Lemma 1 The following hold given stationary measure $\mu$

  1. Contraction (decreasing in norm): $\lvert\lvert P_tf \rvert\rvert_{L^p(\mu)} \leq \lvert \lvert f \rvert\rvert_{L^p(\mu)}$
  2. Linearity: $P_t(\alpha f + \beta g) = \alpha P_t f + \beta P_t g$
  3. Semigroup: $P_{t+s}f = P_tP_s f$
  4. Conservative: $P_t 1 = 1$ a.s.

For the constraction property, we can easily prove by Jensen’s inequality and the tower property $\lvert\lvert P_tf\rvert \rvert_{L^p}^p = \mathbb{E}[\mathbb{E}[(P_tf(X_0))]^p\mid X_0] =\mathbb{E}[\mathbb{E}[(f(X_t))]^p\mid X_0] \leq \mathbb{E}[\mathbb{E}[(f(X_t))^p]\mid X_0] = \lvert\lvert f\rvert \rvert_{L^p}^p$.
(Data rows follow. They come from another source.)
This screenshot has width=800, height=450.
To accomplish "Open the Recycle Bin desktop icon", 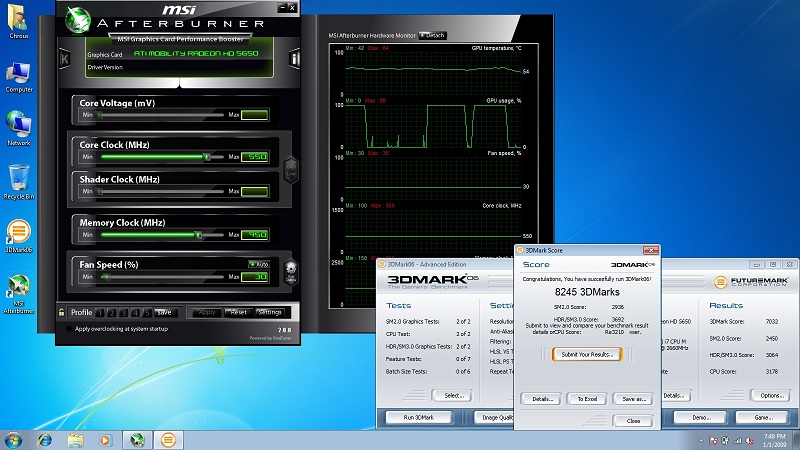I will pyautogui.click(x=18, y=178).
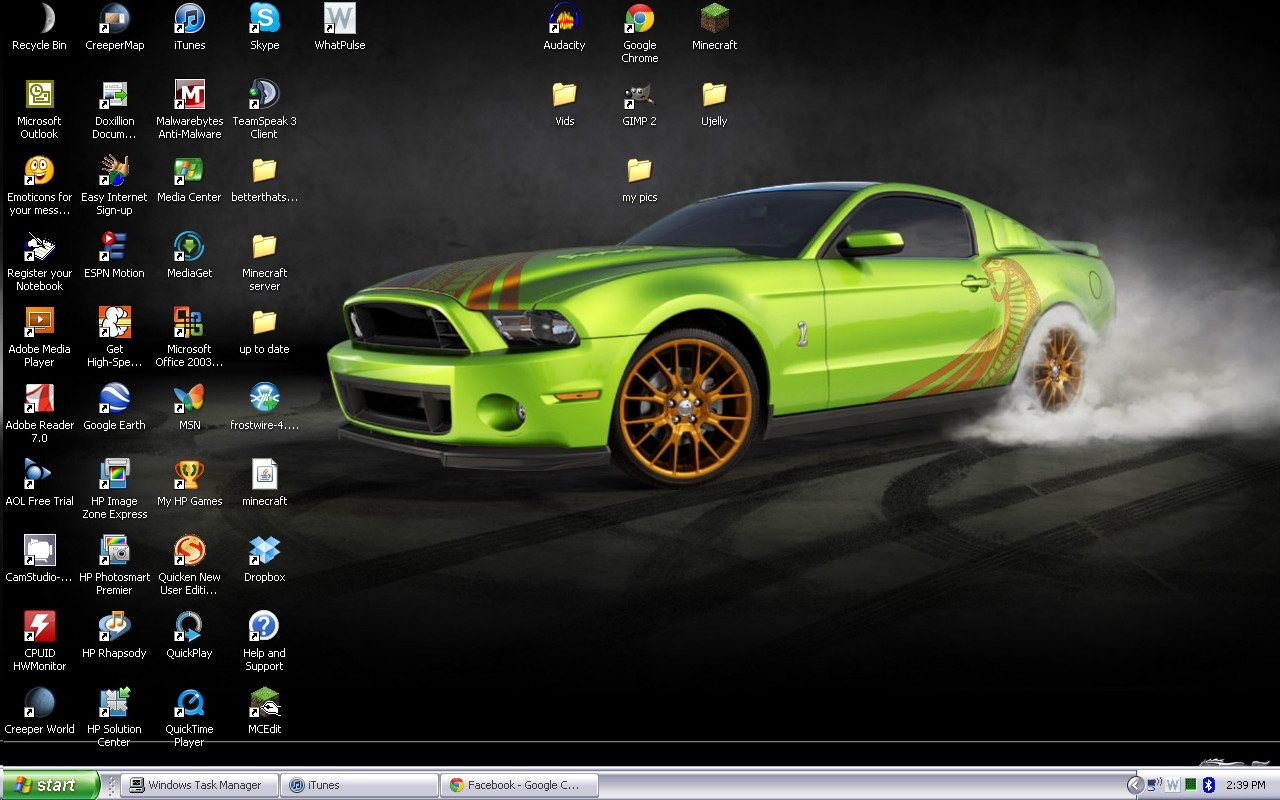Select the MCEdit desktop shortcut
The image size is (1280, 800).
264,703
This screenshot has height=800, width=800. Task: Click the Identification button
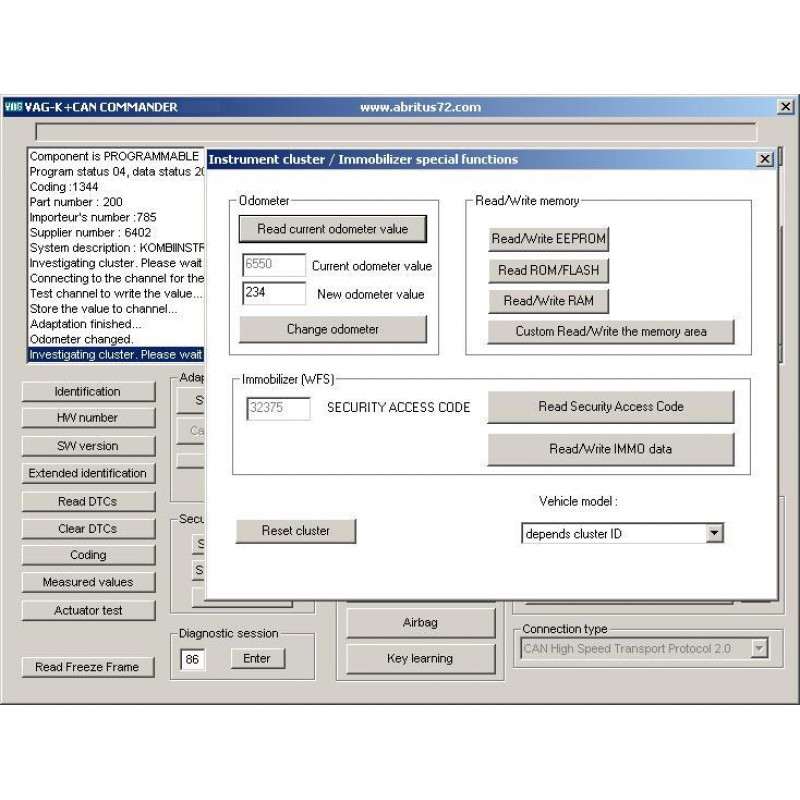(88, 391)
The contraction also leads to the derease of variance as $t$ increases.

Generator For the case of discrete Markov processes, we often work with transition probability. However, in our case, such notion does not exist. Instead, we need to define an operator as $\mathcal{L}$ as a generator

\[\mathcal{L}f :=\lim_{t \to 0} \frac{P_t f - f}{t}\]

which quantify the rate of change of operator $P_t$. In particular, we have

\[\frac{d}{dt} P_t f = \lim_{\delta \to 0} \frac{P_{t + \delta}f - P_tf}{\delta} = \lim_{\delta \to 0} P_f(\frac{P_\delta f - f}{\delta}) = \lim_{\delta \to 0}\frac{P\delta P_t f - P_tf}{\delta} = P_t\mathcal{L}f = \mathcal{L}P_tf\]

This provides the commutative property between $P_t$ and $\mathcal{L}$.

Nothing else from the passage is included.